Немец притащил с собой кучу аппаратуры. Пока буровики откручивали от штанги герметичную емкость, специально предназначенную для забора под землей образцов жидкостей и газов, он извертелся от нетерпения. Гном был рядом, хотя не ожидал увидеть ничего интересного. Ну что можно достать из подземной полости, кроме нефти или горючего газа? И все равно не уходил, надеясь, что немчура отметит его усердие.
Емкость отсоединили, «профессор» прикрутил к клапану в ее торце приспособление, похожее на большой шприц, и потянул на себя поршень. Потом снова открутил его и хотел унести но, удивившись неожиданной тяжести содержимого, велел вскрыть емкость. Гному стало интересно, потому что, судя потяжести, они вытащили из-под земли вовсе не нефть, а что-то совсем другое, может быть ртуть. Но когда фланец был откручен и немец с Осиповым склонились над емкостью, то внутри они не увидели ровным счетом ничего. Там был или воздух или какой-то прозрачный бесцветный газ. Но газ не может быть таким тяжелым, подумал Гном, и это была его последняя мысль. Невидимое содержимое цилиндра, соединившись с кислородом воздуха, стало приобретать бледно-розовый цвет, засветилось, с каждым мгновением все ярче. Нестерпимо яркая вспышка — и мир для Осипова перестал существовать.

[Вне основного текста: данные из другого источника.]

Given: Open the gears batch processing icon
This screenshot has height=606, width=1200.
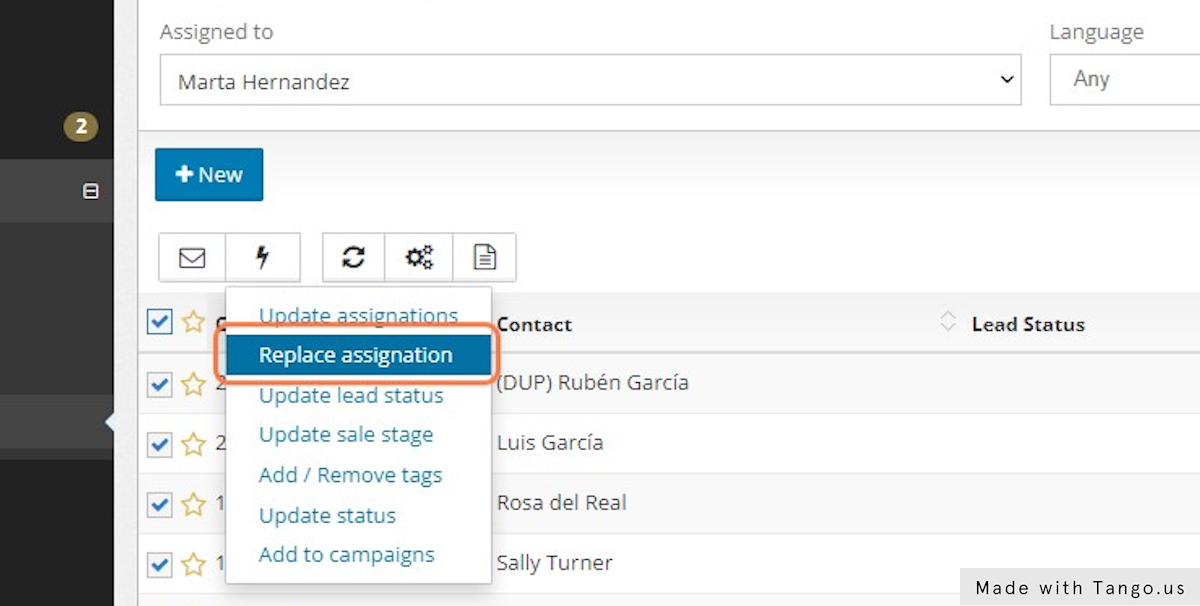Looking at the screenshot, I should (418, 257).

Специальная комиссия, прибывшая для расследования причин и обстоятельств катастрофы на буровой, несколько дней вынуждена была отсиживаться в поселке, расположенном в пятидесяти километрах от места происшествия, ожидая, пока температура там не понизится до уровня, когда ее можно будет выдержать хотя бы в изолирующем костюме. А когда люди все-таки проникли туда, то даже видавшие виды пожарные, входившие в состав комиссии, вынуждены были признать, что сталкиваются с подобным впервые в жизни. О розыске тел погибших не могло быть и речи — они просто испарились. Весь металл буровой расплавился и растекся, а грунт на площади в половину квадратного километра и на глубину в два метра превратился в однородную стекловидную массу.
Первый отчет ушел по спутниковой связи в Москву, и через день на месте трагедии появились новые люди. Район был оцеплен плотным кольцом солдат внутренних войск, у членов комиссии отобраны подписки о неразглашении, а дело о странном возгорании засекречено и взято под контроль правительством.
Но в составе комиссии оказался один человек, для которого гнев западного банкира Карла Вайсмана был страшнее наказания за нарушение подписки, и, как только этот человек оказался в Москве, Карл узнал обо всем, что тот видел на месте происшествия. Вайсману не нужны были подробности, он и без них понял, что первый толчок делу дан и теперь лишь следует придать ему необходимое ускорение.